Information shown:
+-------+

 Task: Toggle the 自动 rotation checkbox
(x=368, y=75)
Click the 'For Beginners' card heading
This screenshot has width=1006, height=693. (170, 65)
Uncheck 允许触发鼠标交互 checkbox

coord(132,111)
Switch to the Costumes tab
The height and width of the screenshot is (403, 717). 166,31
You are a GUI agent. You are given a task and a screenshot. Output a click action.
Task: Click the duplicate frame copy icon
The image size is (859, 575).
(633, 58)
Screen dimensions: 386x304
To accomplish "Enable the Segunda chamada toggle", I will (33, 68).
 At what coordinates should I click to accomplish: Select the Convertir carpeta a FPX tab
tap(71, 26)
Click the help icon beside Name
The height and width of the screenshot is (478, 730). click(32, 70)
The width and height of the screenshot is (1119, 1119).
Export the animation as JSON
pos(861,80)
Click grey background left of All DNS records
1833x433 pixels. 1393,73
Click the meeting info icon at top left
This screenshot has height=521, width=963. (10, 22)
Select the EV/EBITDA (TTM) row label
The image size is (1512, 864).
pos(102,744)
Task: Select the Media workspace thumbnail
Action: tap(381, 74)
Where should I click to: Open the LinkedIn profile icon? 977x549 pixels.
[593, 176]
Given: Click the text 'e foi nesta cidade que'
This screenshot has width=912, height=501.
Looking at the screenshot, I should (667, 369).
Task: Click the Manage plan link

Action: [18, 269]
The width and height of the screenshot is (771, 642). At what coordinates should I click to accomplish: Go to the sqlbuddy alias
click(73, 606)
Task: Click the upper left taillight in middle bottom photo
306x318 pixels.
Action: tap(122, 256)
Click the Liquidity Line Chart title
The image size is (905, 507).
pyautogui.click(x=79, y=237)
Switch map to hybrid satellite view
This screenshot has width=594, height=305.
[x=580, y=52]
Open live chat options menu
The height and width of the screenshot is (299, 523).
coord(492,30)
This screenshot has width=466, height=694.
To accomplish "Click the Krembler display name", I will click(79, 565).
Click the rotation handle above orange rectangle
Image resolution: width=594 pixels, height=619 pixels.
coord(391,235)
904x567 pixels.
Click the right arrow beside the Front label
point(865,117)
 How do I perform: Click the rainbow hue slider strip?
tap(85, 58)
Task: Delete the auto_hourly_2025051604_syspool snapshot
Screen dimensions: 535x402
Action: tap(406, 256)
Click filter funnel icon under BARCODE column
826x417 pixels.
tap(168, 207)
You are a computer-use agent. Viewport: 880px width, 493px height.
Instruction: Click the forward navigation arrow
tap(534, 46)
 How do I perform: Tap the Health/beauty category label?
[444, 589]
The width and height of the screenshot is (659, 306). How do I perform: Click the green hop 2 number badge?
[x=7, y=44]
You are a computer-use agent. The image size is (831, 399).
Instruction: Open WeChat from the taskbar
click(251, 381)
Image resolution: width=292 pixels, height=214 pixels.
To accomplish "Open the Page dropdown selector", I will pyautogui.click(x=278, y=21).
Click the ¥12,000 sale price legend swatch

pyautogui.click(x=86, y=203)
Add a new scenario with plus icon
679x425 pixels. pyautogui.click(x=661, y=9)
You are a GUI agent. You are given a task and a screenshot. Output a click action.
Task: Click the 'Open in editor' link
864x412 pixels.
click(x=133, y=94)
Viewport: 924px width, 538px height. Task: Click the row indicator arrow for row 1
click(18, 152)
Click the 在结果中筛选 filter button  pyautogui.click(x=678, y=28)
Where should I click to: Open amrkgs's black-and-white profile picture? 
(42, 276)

+-------+

Directions for this task: Set down the full listing once more, exactly as written.

Output:
 Task: Toggle the 自动 rotation checkbox
(x=368, y=75)
Click the 'For Beginners' card heading
This screenshot has width=1006, height=693. (170, 65)
Uncheck 允许触发鼠标交互 checkbox

coord(132,111)
Switch to the Costumes tab
The height and width of the screenshot is (403, 717). 166,31
You are a GUI agent. You are given a task and a screenshot. Output a click action.
Task: Click the duplicate frame copy icon
The image size is (859, 575).
(633, 58)
Screen dimensions: 386x304
To accomplish "Enable the Segunda chamada toggle", I will (33, 68).
 At what coordinates should I click to accomplish: Select the Convertir carpeta a FPX tab
tap(71, 26)
Click the help icon beside Name
The height and width of the screenshot is (478, 730). click(32, 70)
The width and height of the screenshot is (1119, 1119).
Export the animation as JSON
pos(861,80)
Click grey background left of All DNS records
1833x433 pixels. 1393,73
Click the meeting info icon at top left
This screenshot has height=521, width=963. (10, 22)
Select the EV/EBITDA (TTM) row label
The image size is (1512, 864).
pos(102,744)
Task: Select the Media workspace thumbnail
Action: tap(381, 74)
Where should I click to: Open the LinkedIn profile icon? 977x549 pixels.
[593, 176]
Given: Click the text 'e foi nesta cidade que'
This screenshot has width=912, height=501.
Looking at the screenshot, I should (667, 369).
Task: Click the Manage plan link

Action: [18, 269]
The width and height of the screenshot is (771, 642). At what coordinates should I click to accomplish: Go to the sqlbuddy alias
click(73, 606)
Task: Click the upper left taillight in middle bottom photo
306x318 pixels.
Action: tap(122, 256)
Click the Liquidity Line Chart title
The image size is (905, 507).
pyautogui.click(x=79, y=237)
Switch map to hybrid satellite view
This screenshot has width=594, height=305.
[x=580, y=52]
Open live chat options menu
The height and width of the screenshot is (299, 523).
coord(492,30)
This screenshot has width=466, height=694.
To accomplish "Click the Krembler display name", I will click(79, 565).
Click the rotation handle above orange rectangle
Image resolution: width=594 pixels, height=619 pixels.
coord(391,235)
904x567 pixels.
Click the right arrow beside the Front label
point(865,117)
 How do I perform: Click the rainbow hue slider strip?
tap(85, 58)
Task: Delete the auto_hourly_2025051604_syspool snapshot
Screen dimensions: 535x402
Action: tap(406, 256)
Click filter funnel icon under BARCODE column
826x417 pixels.
tap(168, 207)
You are a computer-use agent. Viewport: 880px width, 493px height.
Instruction: Click the forward navigation arrow
tap(534, 46)
 How do I perform: Tap the Health/beauty category label?
[444, 589]
The width and height of the screenshot is (659, 306). How do I perform: Click the green hop 2 number badge?
[x=7, y=44]
You are a computer-use agent. The image size is (831, 399).
Instruction: Open WeChat from the taskbar
click(251, 381)
Image resolution: width=292 pixels, height=214 pixels.
To accomplish "Open the Page dropdown selector", I will pyautogui.click(x=278, y=21).
Click the ¥12,000 sale price legend swatch

pyautogui.click(x=86, y=203)
Add a new scenario with plus icon
679x425 pixels. pyautogui.click(x=661, y=9)
You are a GUI agent. You are given a task and a screenshot. Output a click action.
Task: Click the 'Open in editor' link
864x412 pixels.
click(x=133, y=94)
Viewport: 924px width, 538px height. Task: Click the row indicator arrow for row 1
click(18, 152)
Click the 在结果中筛选 filter button  pyautogui.click(x=678, y=28)
Where should I click to: Open amrkgs's black-and-white profile picture? 
(42, 276)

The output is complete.